### Your task
In the entries below, which lines run from the one with "[button] (17, 2558)" through the one with "info@splyxp.net"? Repeat exactly those, both included, and no pictures.

*** Excerpted data Section Begins ***

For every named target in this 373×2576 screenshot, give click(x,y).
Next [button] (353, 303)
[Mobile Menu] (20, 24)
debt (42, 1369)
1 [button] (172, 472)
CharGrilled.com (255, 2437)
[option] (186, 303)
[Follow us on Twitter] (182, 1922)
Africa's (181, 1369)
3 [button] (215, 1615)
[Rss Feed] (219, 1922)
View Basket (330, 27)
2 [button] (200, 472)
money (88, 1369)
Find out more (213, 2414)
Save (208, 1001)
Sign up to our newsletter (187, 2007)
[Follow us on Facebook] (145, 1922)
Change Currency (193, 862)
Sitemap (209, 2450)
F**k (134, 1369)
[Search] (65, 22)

*** Excerpted data Section Ends ***
*** Excerpted data Section Begins ***

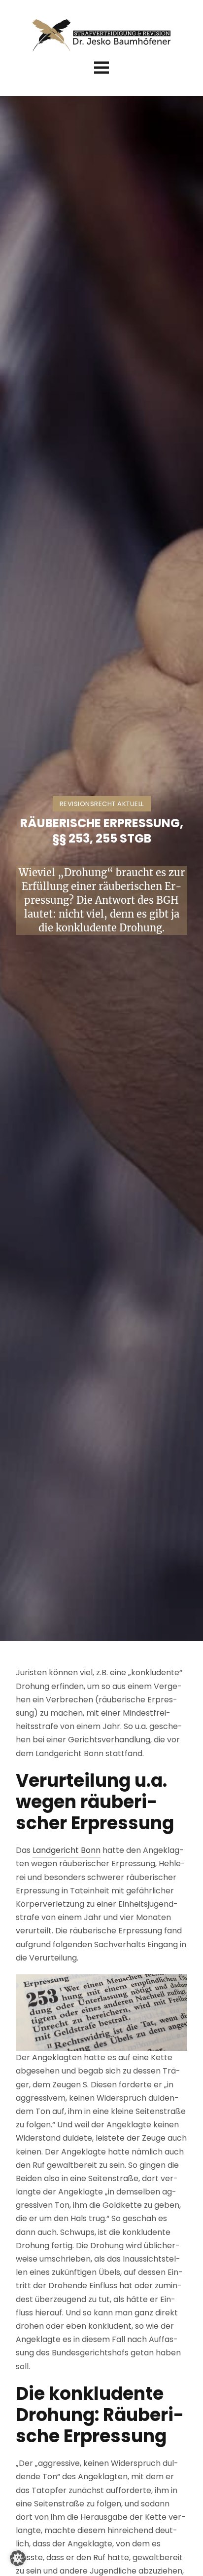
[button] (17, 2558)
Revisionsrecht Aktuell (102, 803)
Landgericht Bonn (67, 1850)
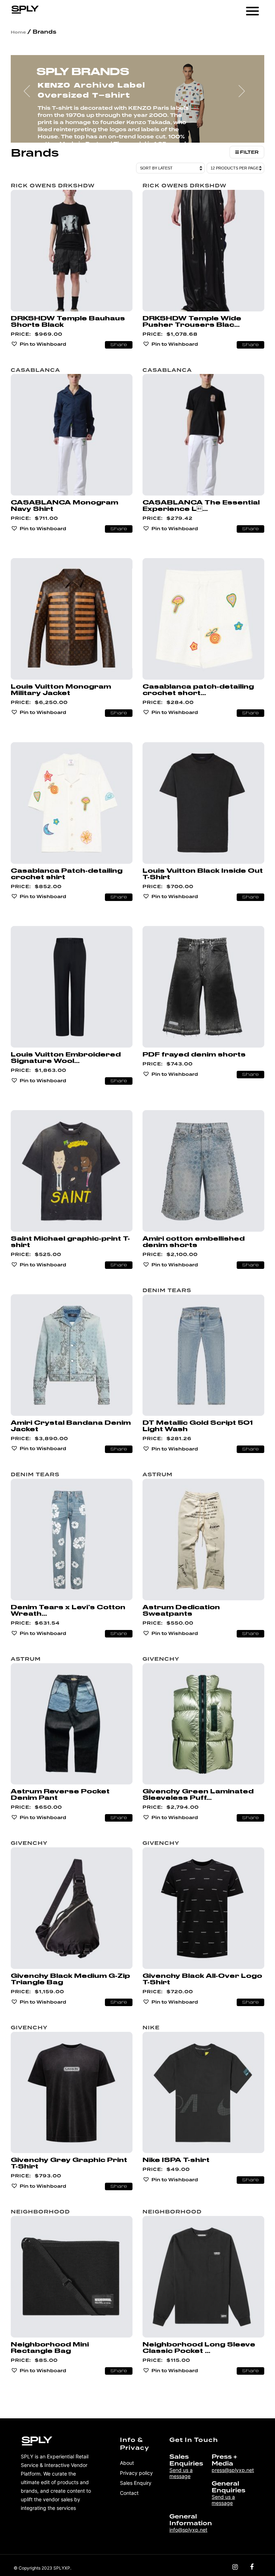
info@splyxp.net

*** Excerpted data Section Ends ***

### Task solution
[button] (17, 2558)
Revisionsrecht Aktuell (102, 803)
Landgericht Bonn (67, 1850)
info@splyxp.net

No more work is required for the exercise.